EXERCISE AIM:
Let the answer be the lines from the one with "Task: Click the Tundra team logo" to the end of the entries, copied exactly with both boundary lines kept.

╭──

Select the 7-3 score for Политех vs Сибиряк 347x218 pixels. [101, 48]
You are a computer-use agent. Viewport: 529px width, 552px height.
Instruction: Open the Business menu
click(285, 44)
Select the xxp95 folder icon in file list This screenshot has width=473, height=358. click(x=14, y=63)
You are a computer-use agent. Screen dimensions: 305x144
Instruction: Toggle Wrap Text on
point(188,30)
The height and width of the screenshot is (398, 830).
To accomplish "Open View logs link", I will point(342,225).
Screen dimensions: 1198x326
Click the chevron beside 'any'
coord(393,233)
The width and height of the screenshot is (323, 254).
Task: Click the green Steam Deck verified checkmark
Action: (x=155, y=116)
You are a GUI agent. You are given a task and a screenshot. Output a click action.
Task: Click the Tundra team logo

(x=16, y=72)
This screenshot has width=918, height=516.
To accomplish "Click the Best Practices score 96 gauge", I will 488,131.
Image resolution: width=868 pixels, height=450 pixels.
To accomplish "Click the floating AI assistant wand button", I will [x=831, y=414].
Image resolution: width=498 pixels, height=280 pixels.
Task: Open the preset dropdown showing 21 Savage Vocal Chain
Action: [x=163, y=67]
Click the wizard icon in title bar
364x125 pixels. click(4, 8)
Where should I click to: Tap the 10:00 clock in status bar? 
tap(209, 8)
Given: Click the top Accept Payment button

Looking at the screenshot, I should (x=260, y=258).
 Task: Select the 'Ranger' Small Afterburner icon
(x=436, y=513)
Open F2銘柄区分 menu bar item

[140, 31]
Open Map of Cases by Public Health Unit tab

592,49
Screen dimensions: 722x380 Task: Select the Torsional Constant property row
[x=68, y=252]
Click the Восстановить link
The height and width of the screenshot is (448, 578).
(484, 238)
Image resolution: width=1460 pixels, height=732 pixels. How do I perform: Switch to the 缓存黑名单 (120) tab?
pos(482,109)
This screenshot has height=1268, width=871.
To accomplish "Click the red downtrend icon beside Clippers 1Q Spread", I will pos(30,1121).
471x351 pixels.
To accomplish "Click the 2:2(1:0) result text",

╰──

OUTPUT OF THE EXERCISE:
Task: Click the Tundra team logo

(x=16, y=72)
This screenshot has width=918, height=516.
To accomplish "Click the Best Practices score 96 gauge", I will 488,131.
Image resolution: width=868 pixels, height=450 pixels.
To accomplish "Click the floating AI assistant wand button", I will [x=831, y=414].
Image resolution: width=498 pixels, height=280 pixels.
Task: Open the preset dropdown showing 21 Savage Vocal Chain
Action: [x=163, y=67]
Click the wizard icon in title bar
364x125 pixels. click(4, 8)
Where should I click to: Tap the 10:00 clock in status bar? 
tap(209, 8)
Given: Click the top Accept Payment button

Looking at the screenshot, I should (x=260, y=258).
 Task: Select the 'Ranger' Small Afterburner icon
(x=436, y=513)
Open F2銘柄区分 menu bar item

[140, 31]
Open Map of Cases by Public Health Unit tab

592,49
Screen dimensions: 722x380 Task: Select the Torsional Constant property row
[x=68, y=252]
Click the Восстановить link
The height and width of the screenshot is (448, 578).
(484, 238)
Image resolution: width=1460 pixels, height=732 pixels. How do I perform: Switch to the 缓存黑名单 (120) tab?
pos(482,109)
This screenshot has height=1268, width=871.
To accomplish "Click the red downtrend icon beside Clippers 1Q Spread", I will pos(30,1121).
471x351 pixels.
To accomplish "Click the 2:2(1:0) result text",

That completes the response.